▸ Task to carry out
Of the entries below, copy only those lines that contain the word "Given".

▸ Supplied entries
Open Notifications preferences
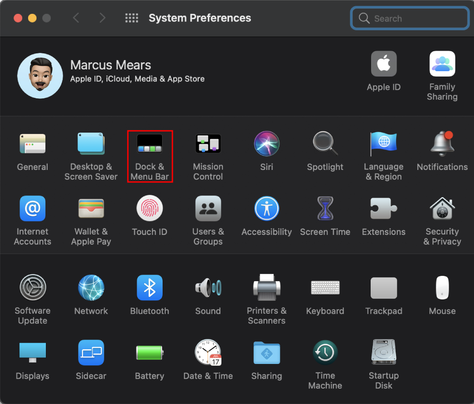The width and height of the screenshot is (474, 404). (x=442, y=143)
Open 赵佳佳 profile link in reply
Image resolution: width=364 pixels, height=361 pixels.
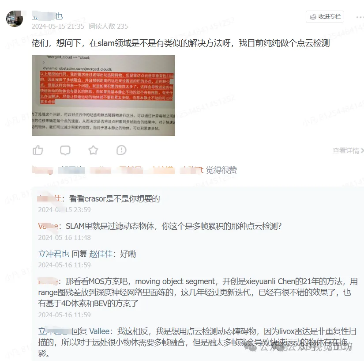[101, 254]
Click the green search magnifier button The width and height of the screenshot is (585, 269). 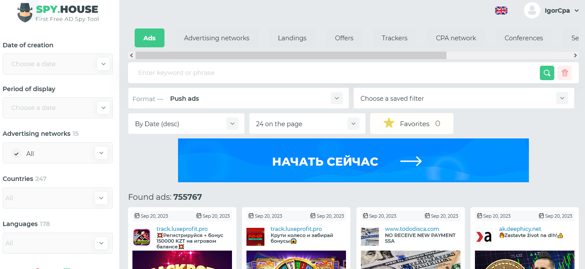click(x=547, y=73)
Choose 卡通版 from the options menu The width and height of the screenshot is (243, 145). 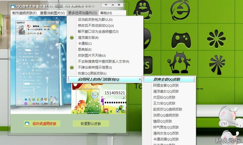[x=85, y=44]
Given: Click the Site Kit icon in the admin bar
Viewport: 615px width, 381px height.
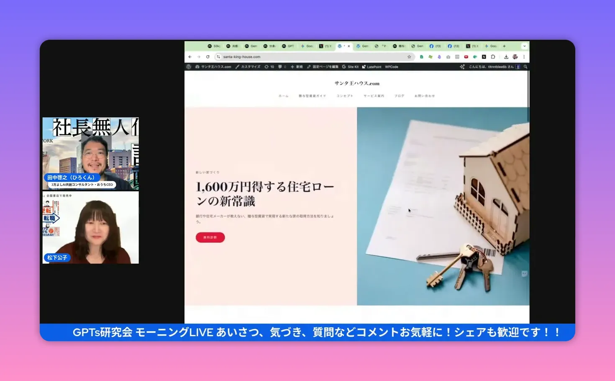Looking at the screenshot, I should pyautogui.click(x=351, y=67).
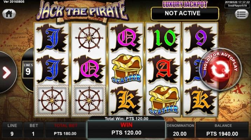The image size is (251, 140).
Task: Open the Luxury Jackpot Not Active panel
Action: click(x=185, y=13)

--

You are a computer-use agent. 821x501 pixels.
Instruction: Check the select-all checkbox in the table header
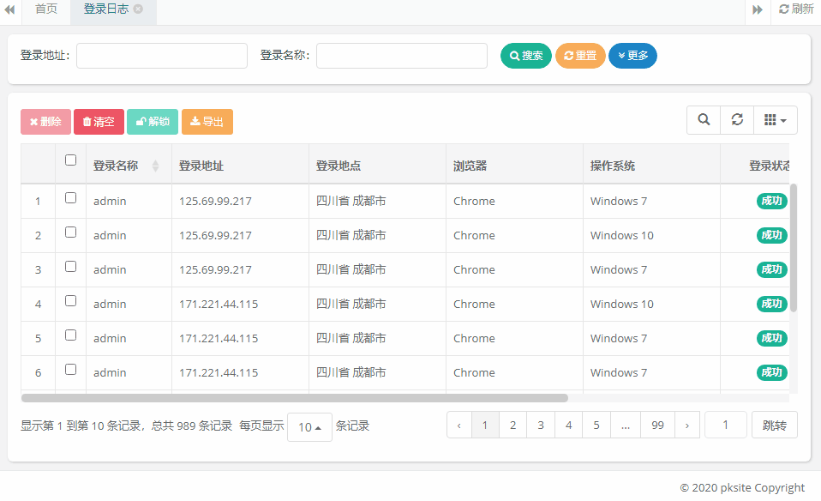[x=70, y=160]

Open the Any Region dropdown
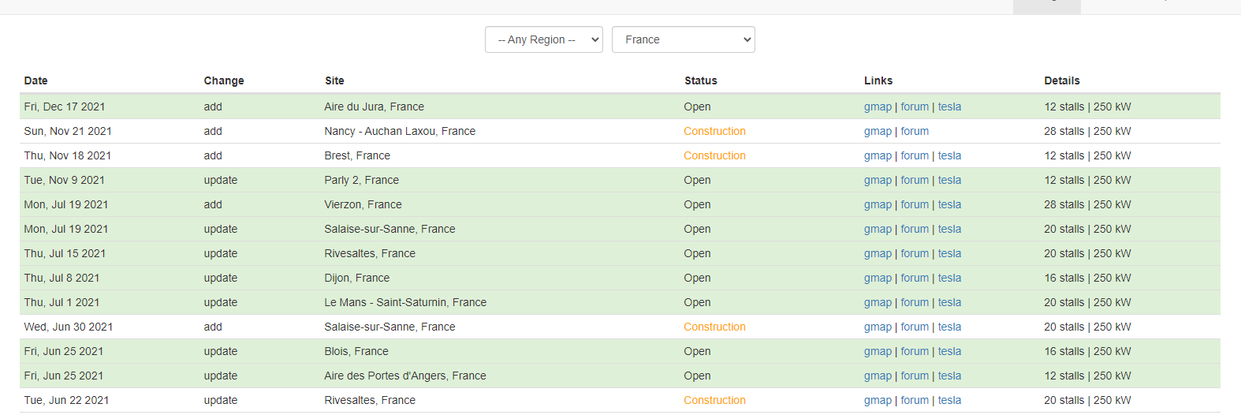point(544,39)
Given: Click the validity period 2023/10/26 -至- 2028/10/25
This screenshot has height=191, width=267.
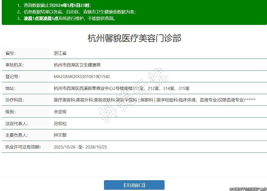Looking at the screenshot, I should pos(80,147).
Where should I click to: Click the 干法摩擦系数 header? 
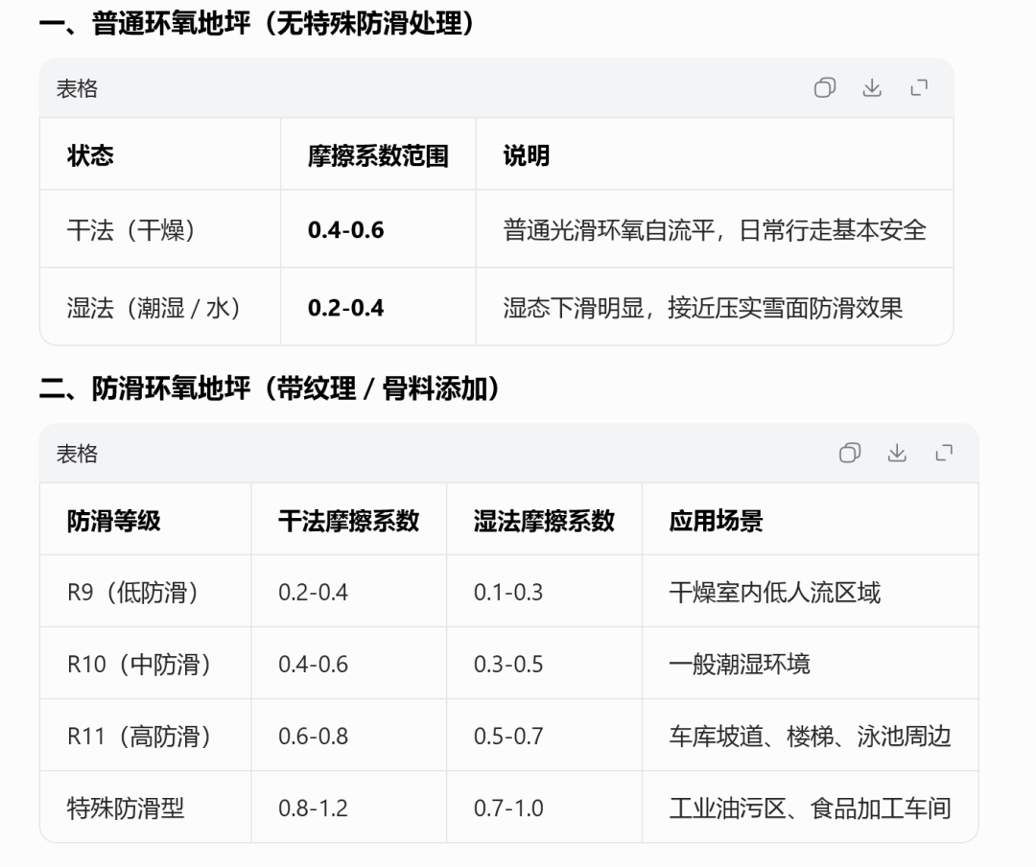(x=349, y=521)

▸ Result of this task
Given: Click the Site Kit icon in the admin bar
Given: Click the validity period 2023/10/26 -至- 2028/10/25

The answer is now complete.